#### Your instructions
How does the data below read from its first line through the line containing "Learn (125, 1446)"? Print those lines exactly.

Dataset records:

Segment Open

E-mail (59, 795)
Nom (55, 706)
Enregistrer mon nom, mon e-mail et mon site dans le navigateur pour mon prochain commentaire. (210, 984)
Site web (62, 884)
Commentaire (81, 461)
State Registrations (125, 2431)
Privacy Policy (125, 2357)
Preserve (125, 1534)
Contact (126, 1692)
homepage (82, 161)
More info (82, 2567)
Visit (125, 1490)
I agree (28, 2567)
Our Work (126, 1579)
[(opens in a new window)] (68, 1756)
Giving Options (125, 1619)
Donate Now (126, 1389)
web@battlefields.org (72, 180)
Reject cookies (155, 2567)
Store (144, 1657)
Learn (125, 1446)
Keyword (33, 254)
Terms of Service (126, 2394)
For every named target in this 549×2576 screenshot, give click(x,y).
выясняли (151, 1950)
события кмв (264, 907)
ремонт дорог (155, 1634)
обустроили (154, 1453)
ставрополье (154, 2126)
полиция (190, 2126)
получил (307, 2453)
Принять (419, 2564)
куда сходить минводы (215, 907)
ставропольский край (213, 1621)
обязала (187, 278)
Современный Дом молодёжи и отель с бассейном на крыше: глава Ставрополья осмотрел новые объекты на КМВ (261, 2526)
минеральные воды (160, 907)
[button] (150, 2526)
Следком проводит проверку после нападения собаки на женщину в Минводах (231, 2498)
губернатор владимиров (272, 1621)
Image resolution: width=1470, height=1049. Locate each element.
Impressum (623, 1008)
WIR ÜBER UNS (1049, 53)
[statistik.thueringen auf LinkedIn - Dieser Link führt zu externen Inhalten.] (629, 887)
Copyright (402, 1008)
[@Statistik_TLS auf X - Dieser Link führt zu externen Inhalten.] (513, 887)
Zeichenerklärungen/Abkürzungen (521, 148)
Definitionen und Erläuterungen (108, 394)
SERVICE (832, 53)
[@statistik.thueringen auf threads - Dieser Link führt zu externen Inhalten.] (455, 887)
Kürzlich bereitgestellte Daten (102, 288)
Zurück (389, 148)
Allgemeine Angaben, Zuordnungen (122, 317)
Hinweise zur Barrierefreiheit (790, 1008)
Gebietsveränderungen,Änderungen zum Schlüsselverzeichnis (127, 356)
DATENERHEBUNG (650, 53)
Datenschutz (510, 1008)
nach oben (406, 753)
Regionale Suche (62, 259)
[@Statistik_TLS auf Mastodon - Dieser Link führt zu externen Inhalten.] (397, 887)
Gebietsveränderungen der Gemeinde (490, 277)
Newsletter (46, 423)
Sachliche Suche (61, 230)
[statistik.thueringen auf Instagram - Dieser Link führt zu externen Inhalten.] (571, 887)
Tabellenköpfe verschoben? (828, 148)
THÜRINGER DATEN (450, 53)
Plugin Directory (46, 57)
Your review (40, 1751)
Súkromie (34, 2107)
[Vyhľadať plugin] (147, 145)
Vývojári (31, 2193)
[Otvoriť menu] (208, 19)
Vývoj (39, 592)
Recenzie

Segment Closed

#### Result for this exercise
E-mail (59, 795)
Nom (55, 706)
Enregistrer mon nom, mon e-mail et mon site dans le navigateur pour mon prochain commentaire. (210, 984)
Site web (62, 884)
Commentaire (81, 461)
State Registrations (125, 2431)
Privacy Policy (125, 2357)
Preserve (125, 1534)
Contact (126, 1692)
homepage (82, 161)
More info (82, 2567)
Visit (125, 1490)
I agree (28, 2567)
Our Work (126, 1579)
[(opens in a new window)] (68, 1756)
Giving Options (125, 1619)
Donate Now (126, 1389)
web@battlefields.org (72, 180)
Reject cookies (155, 2567)
Store (144, 1657)
Learn (125, 1446)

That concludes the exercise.